INFORMATION SUPPLIED:
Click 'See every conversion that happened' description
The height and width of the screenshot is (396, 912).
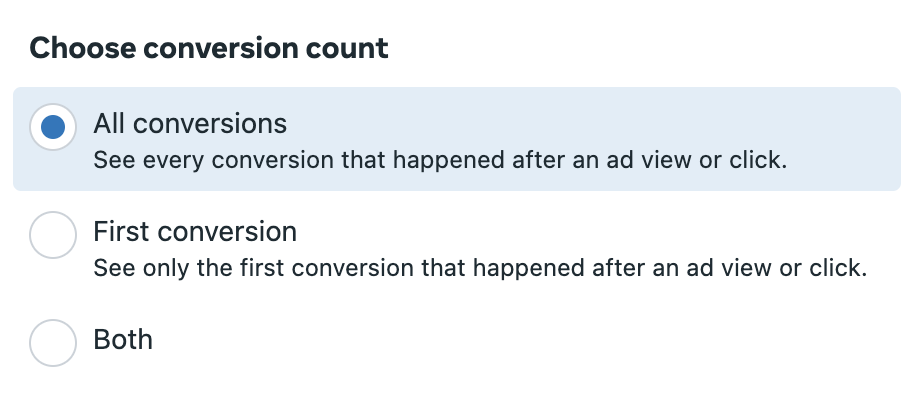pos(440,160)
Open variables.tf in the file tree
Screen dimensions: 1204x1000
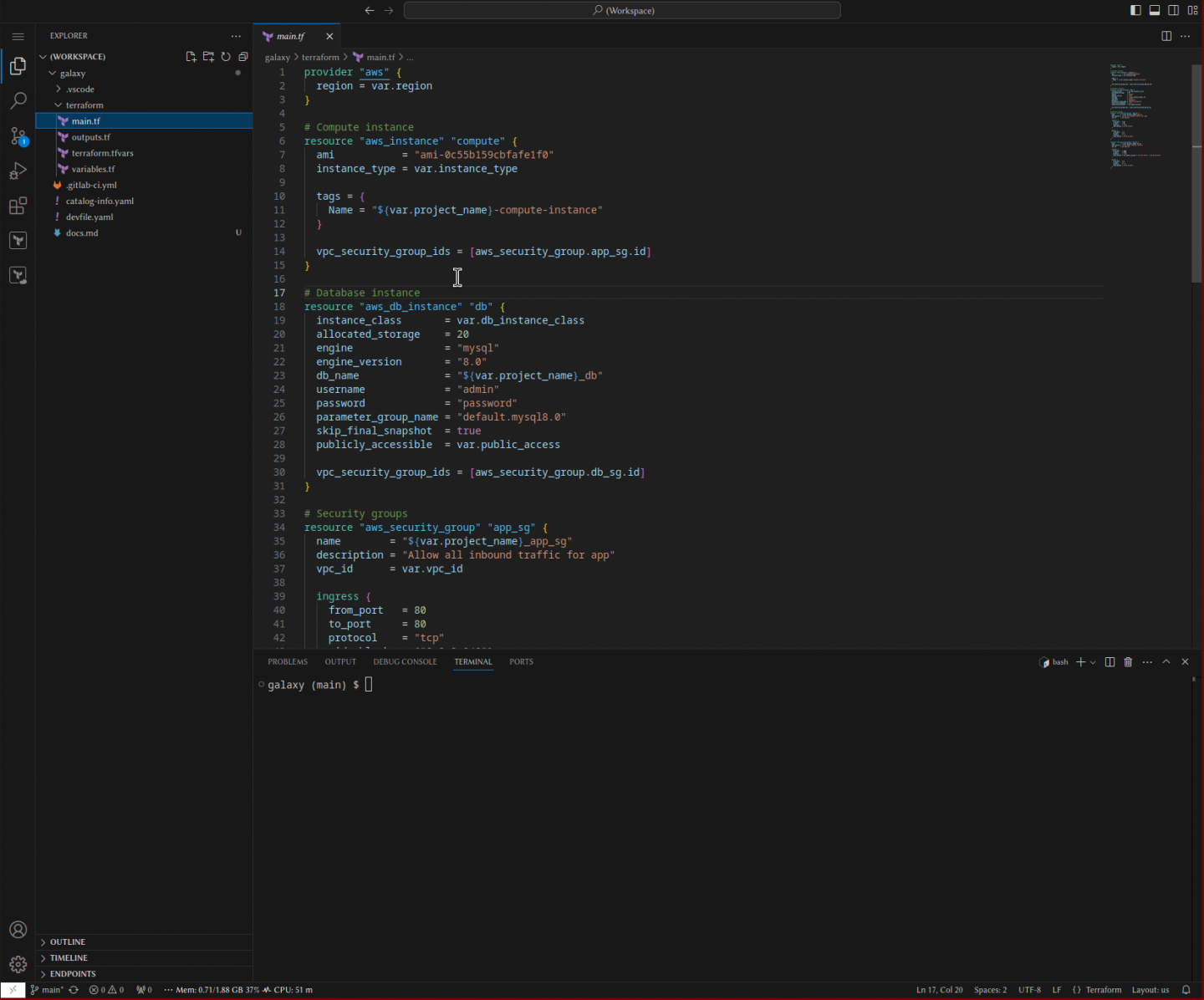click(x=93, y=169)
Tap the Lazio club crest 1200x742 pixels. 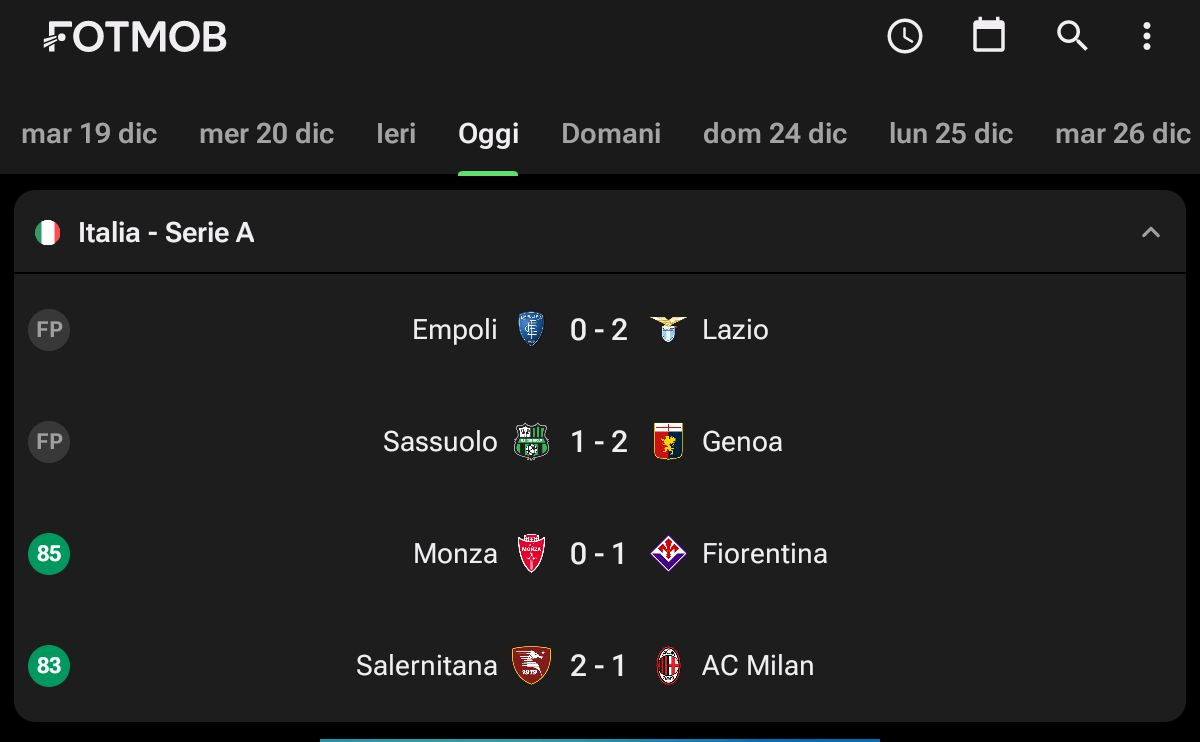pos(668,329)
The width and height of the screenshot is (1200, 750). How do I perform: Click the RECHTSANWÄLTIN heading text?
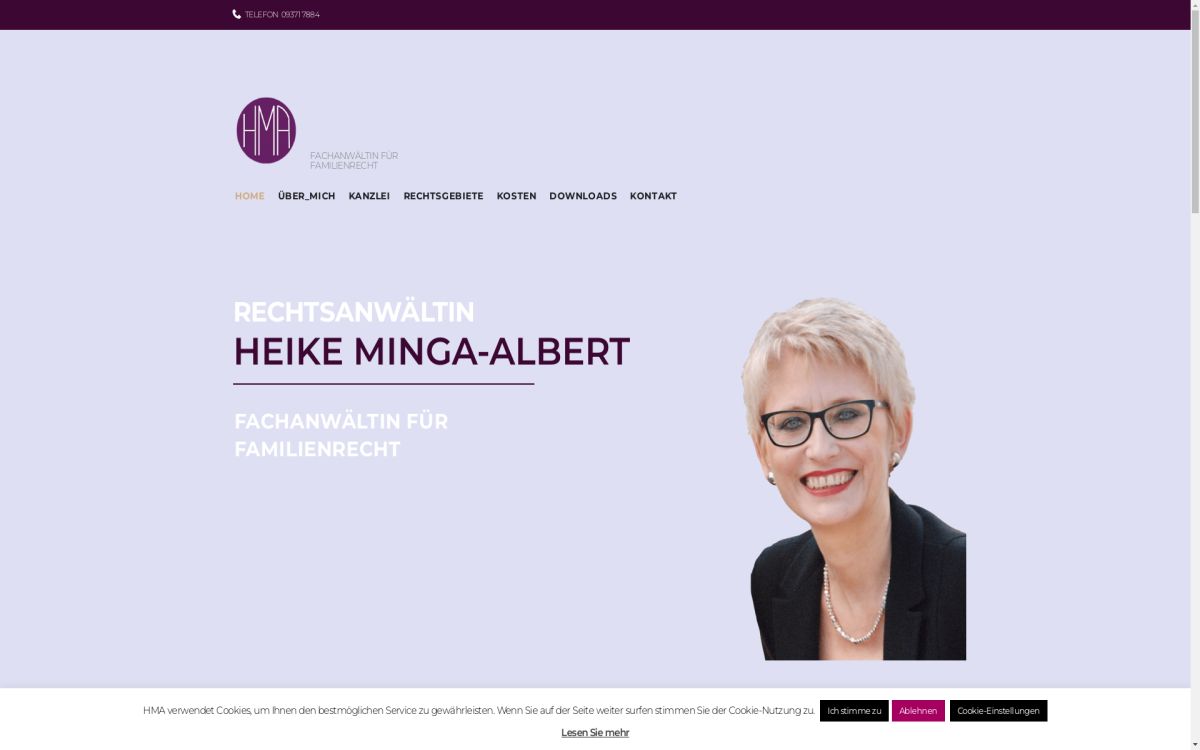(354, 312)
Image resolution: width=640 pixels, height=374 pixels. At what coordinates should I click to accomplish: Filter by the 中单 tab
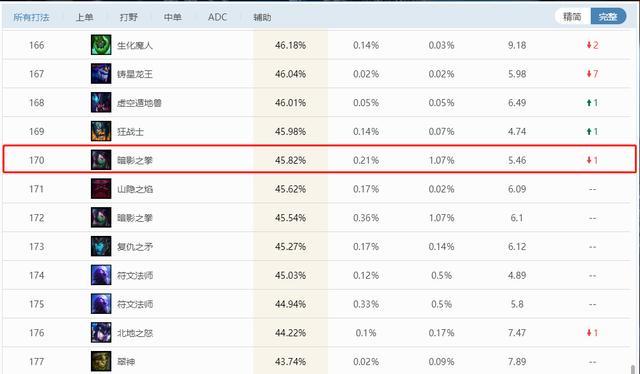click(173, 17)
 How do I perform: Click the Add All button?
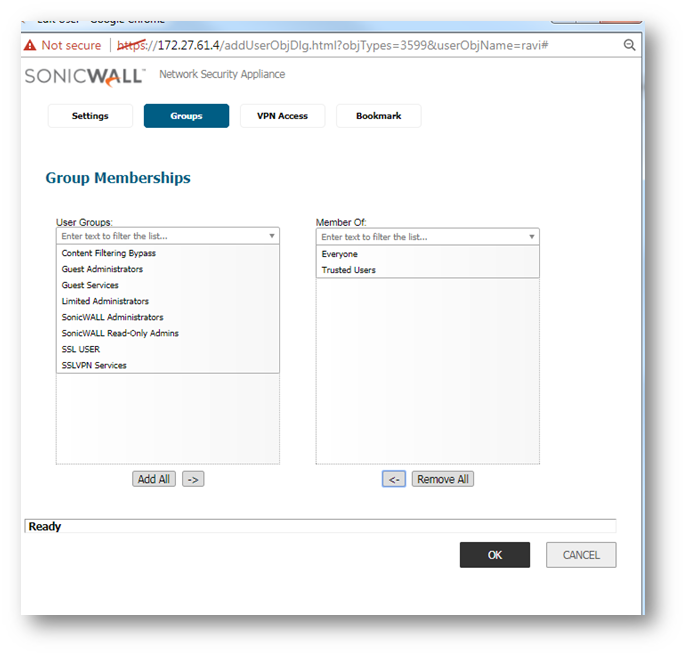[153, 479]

---

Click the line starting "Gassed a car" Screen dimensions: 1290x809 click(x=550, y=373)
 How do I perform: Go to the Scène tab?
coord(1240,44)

---

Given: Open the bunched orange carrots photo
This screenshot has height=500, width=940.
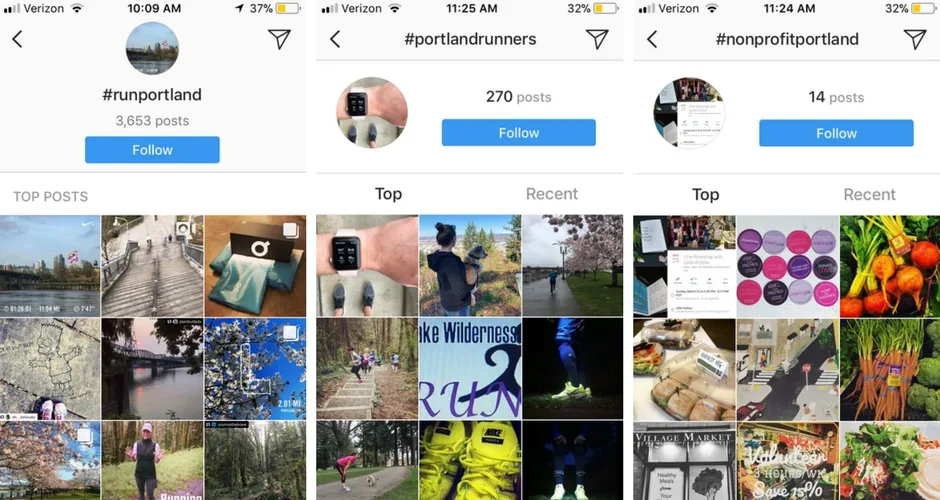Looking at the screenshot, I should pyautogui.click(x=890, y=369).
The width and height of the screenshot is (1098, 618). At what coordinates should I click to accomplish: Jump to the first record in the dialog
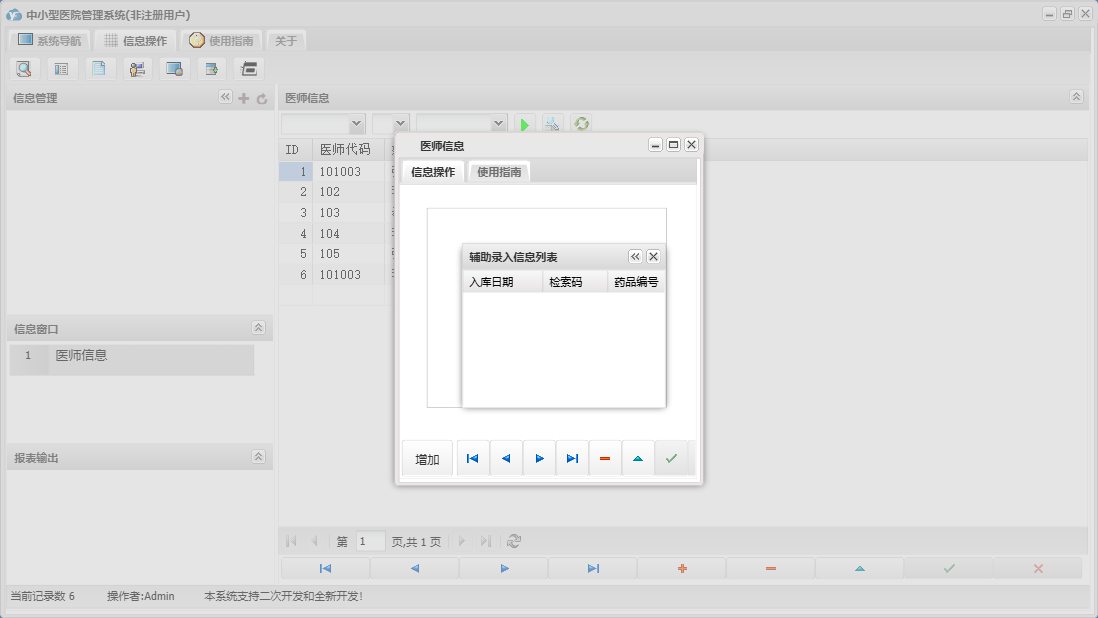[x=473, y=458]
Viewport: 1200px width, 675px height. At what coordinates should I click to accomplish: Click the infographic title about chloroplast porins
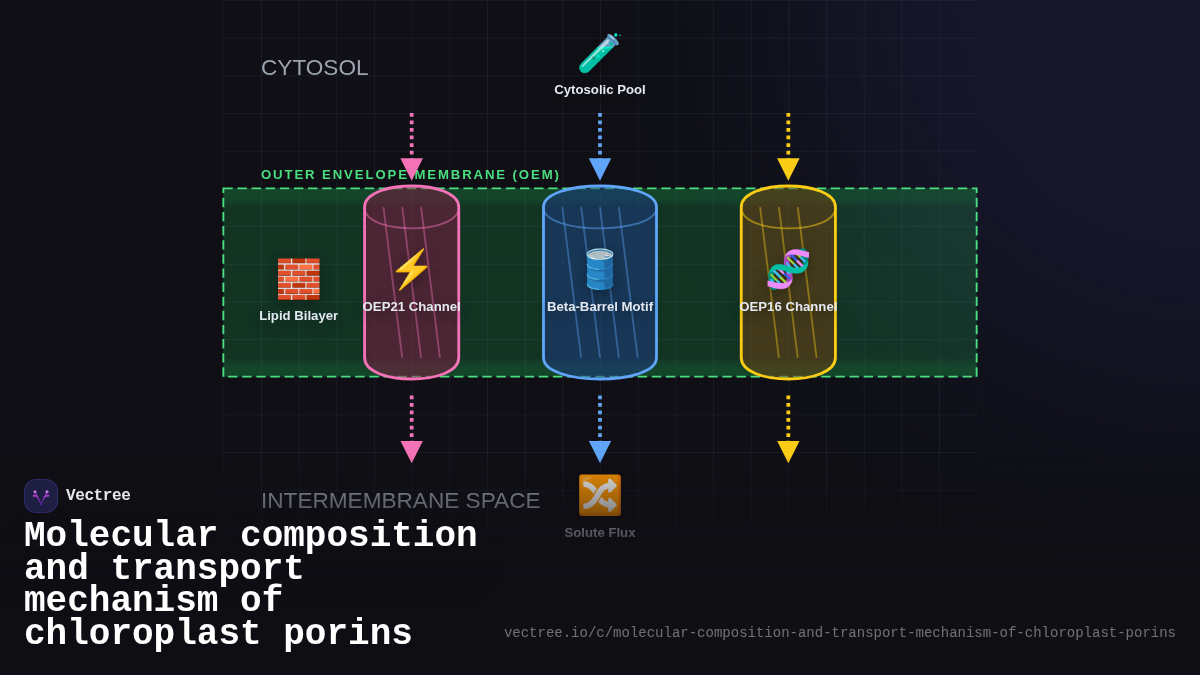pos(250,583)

ACTION ITEM:
Read through the lines above and collect those that contain the string "Open".

SOLUTION:
Open variables.tf in the file tree
Given: Open the bunched orange carrots photo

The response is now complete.